David Colwell
Publications
An empirical study of LoRA-based fine-tuning of large language models for automated test case generation
Automated test case generation from natural language requirements remains a challenging problem in software engineering due to the ambiguity of requirements and the need to produce structured, executable test artifacts. Recent advances in LLMs have shown promise in addressing this task; however, their effectiveness depends on task-specific adaptation and efficient fine-tuning strategies. In this paper, we present a comprehensive empirical study on the use of parameter-efficient fine-tuning, specifically LoRA, for requirement-based test case generation. We evaluate multiple LLM families, including open-source and proprietary models, under a unified experimental pipeline. The study systematically explores the impact of key LoRA hyperparameters, including rank, scaling factor, and dropout, on downstream performance. We propose an automated evaluation framework based on GPT-4o, which assesses generated test cases across nine quality dimensions. Experimental results demonstrate that LoRA-based fine-tuning significantly improves the performance of all open-source models, with Ministral-8B achieving the best results among them. Furthermore, we show that a fine-tuned 8B open-source model can achieve performance comparable to pre-fine-tuned GPT-4.1 models, highlighting the effectiveness of parameter-efficient adaptation. While GPT-4.1 models achieve the highest overall performance, the performance gap between proprietary and open-source models is substantially reduced after fine-tuning. These findings provide important insights into model selection, fine-tuning strategies, and evaluation methods for automated test generation. In particular, they demonstrate that cost-efficient, locally deployable open-source models can serve as viable alternatives to proprietary systems when combined with well-designed fine-tuning approaches.
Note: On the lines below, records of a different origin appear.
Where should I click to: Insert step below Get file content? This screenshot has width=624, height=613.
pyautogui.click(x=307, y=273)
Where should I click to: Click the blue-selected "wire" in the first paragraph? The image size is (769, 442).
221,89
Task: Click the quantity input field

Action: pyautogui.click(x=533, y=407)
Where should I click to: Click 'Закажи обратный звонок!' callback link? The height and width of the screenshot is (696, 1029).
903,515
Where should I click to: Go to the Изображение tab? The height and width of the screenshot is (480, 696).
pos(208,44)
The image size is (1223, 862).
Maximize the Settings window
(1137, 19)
Multi-modal user interface control detection using cross-attention
Detecting user interface (UI) controls from software screenshots is a critical task for automated testing, accessibility, and software analytics, yet it remains challenging due to visual ambiguities, design variability, and the lack of contextual cues in pixel-only approaches. In this paper, we introduce a novel multi-modal extension of YOLOv5 that integrates GPT-generated textual descriptions of UI images into the detection pipeline through cross-attention modules. By aligning visual features with semantic information derived from text embeddings, our model enables more robust and context-aware UI control detection. We evaluate the proposed framework on a large dataset of over 16,000 annotated UI screenshots spanning 23 control classes. Extensive experiments compare three fusion strategies, i.e. element-wise addition, weighted sum, and convolutional fusion, demonstrating consistent improvements over the baseline YOLOv5 model. Among these, convolutional fusion achieved the strongest performance, with significant gains in detecting semantically complex or visually ambiguous classes. These results establish that combining visual and textual modalities can substantially enhance UI element detection, particularly in edge cases where visual information alone is insufficient. Our findings open promising opportunities for more reliable and intelligent tools in software testing, accessibility support, and UI analytics, setting the stage for future research on efficient, robust, and generalizable multi-modal detection systems.